Rooney: They talk to students and make them talk to each other when there's trouble. They introduced us to two girls who had an incident they would only describe as "stupid," an argument that attracted a crowd.
Dawna Flores/Student: We didn't know what we were arguing about. We were just...
Evelyn Castillo/Student: There was no specific thing. Just put it that way.
Rooney: They were sent to a dean.
Castillo: She said, "Why should we just suspend you and ignore this? You're just going to keep going without talking it out with her. What about you see each other later on the streets? It could go worse."
Rooney: So they made you talk it out.
Castillo: Yeah. In the same room, shake hands.
Rooney: And it's nothing you would have done otherwise?
Students [together]: No.
Castillo: I don't think it would have passed in my head.
Rooney: Huerta also broke up this school of nearly 3,000 into five smaller academies.
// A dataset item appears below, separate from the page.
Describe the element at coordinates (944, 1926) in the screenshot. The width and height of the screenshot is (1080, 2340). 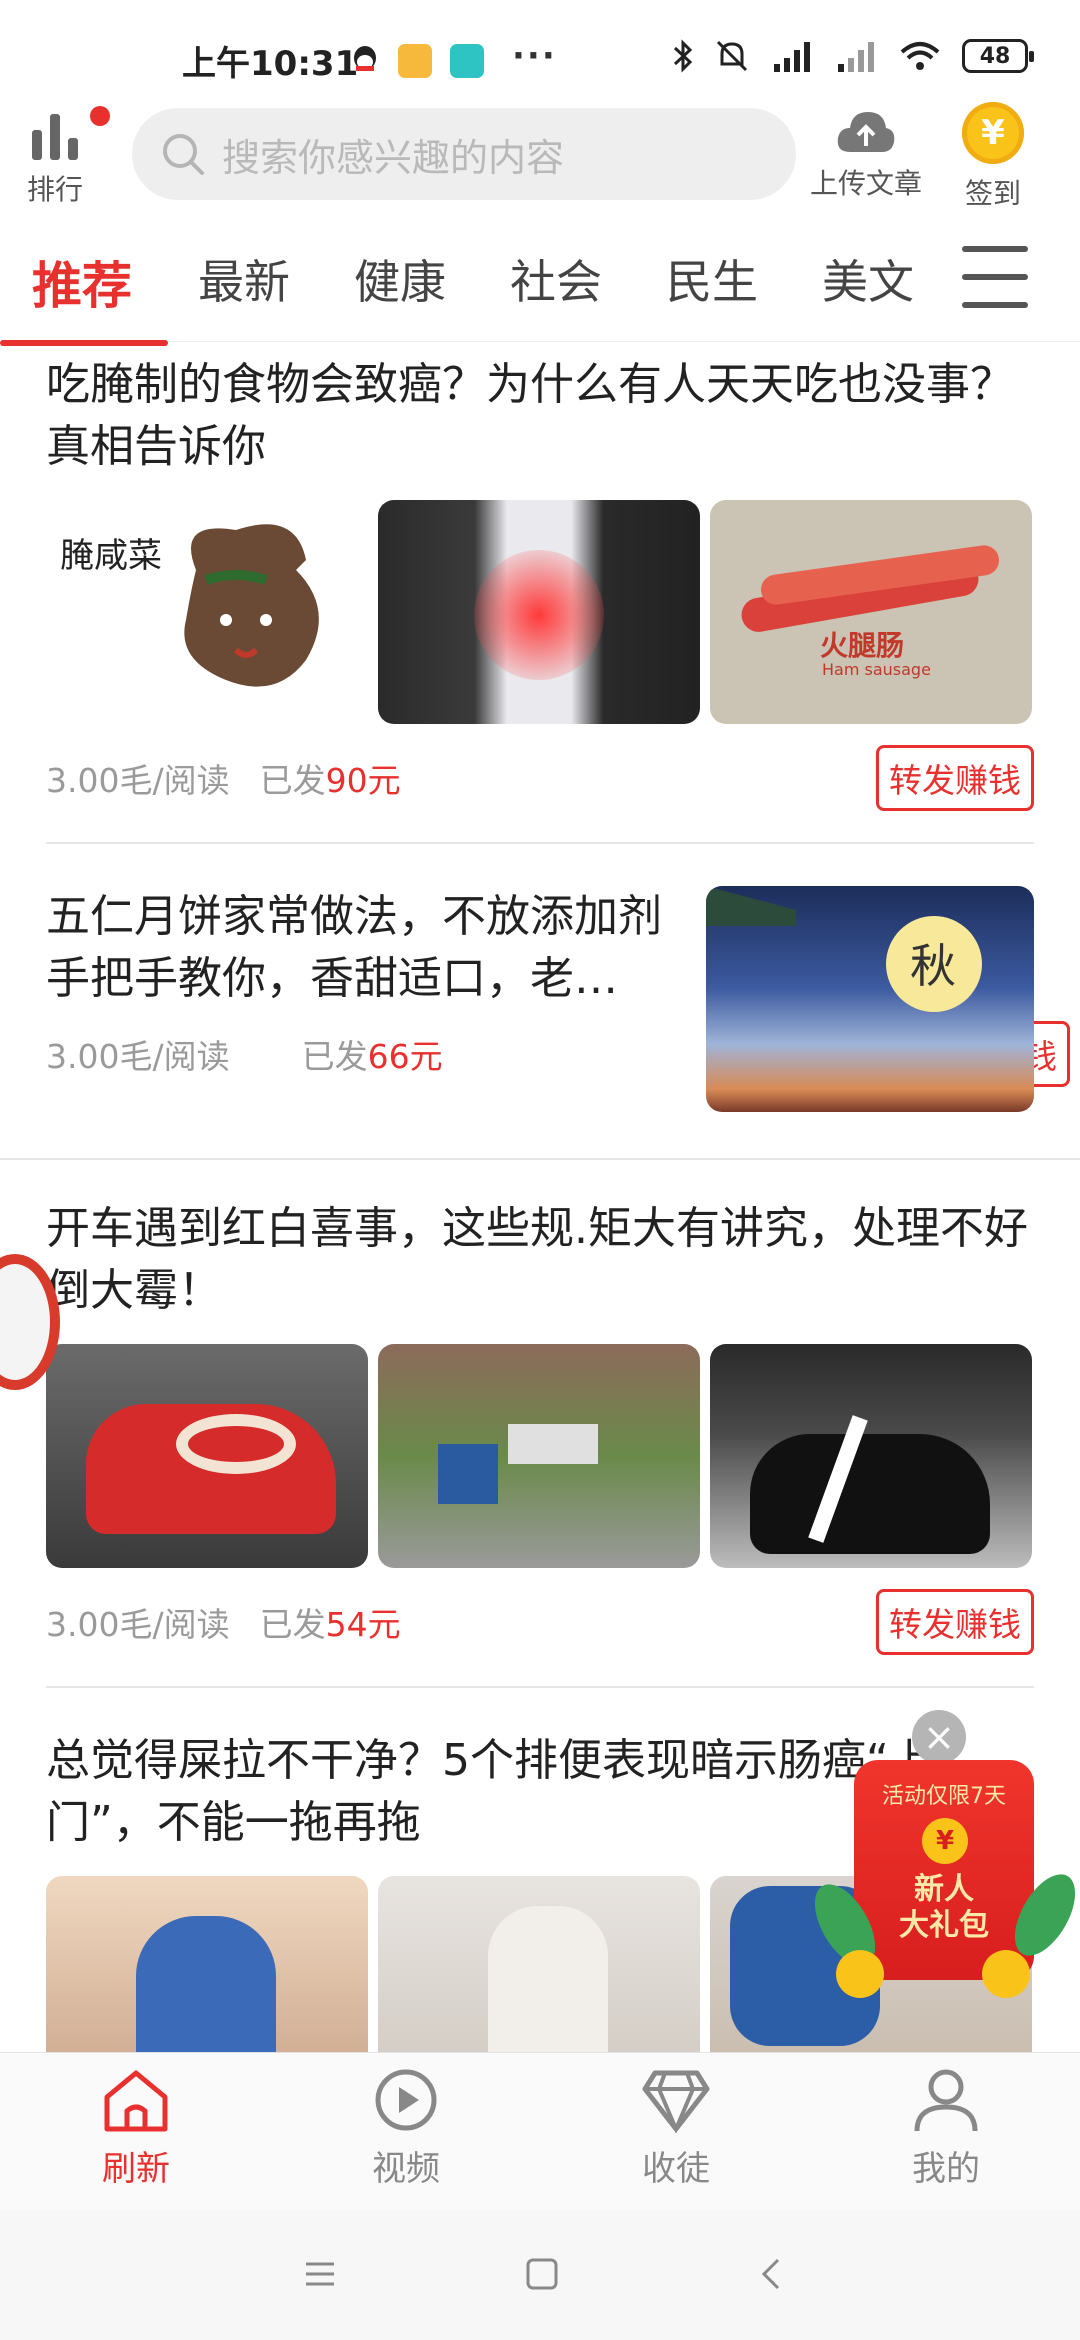
I see `promo-title-line2: 大礼包` at that location. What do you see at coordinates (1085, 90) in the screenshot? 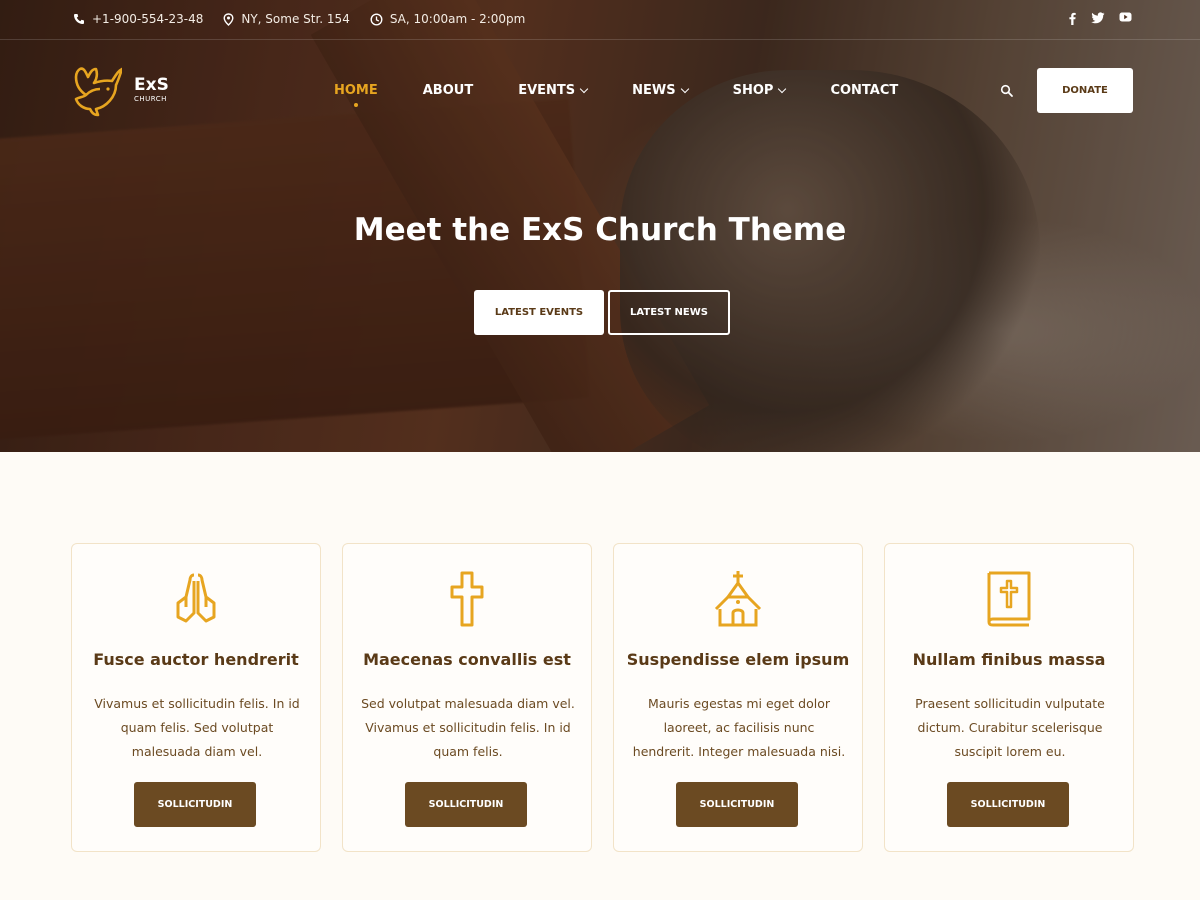
I see `donate-button: DONATE` at bounding box center [1085, 90].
Huerta: So we have smallness within bigness here, so kids by and large for the most part are in that building all day, with two counselors and their own assistant principal. And they get that connection, that personalization that you need.
Rooney: They have spent the one thing in education that doesn't cost more money: their time.
Huerta: A lot of work on our part. And educators will say, "Well, how did you find the time?" We found the time.
Huerta [to two students]: What's your dream school you are applying to?
Student A: UC Berkeley.
Student B: I want to go to the East coast, so I'm just applying to private schools.
Rooney: Last year, Garfield's academic performance score jumped 75 points. The graduation rate last spring was just over 79 percent, three points better than the state average, and eight points better than the entire Los Angeles Unified School District.
Huerta: There's gotta be trust in there with the teachers, the parents, and the students that everybody's on the same team, that everybody has the same focus, which is students' achievement.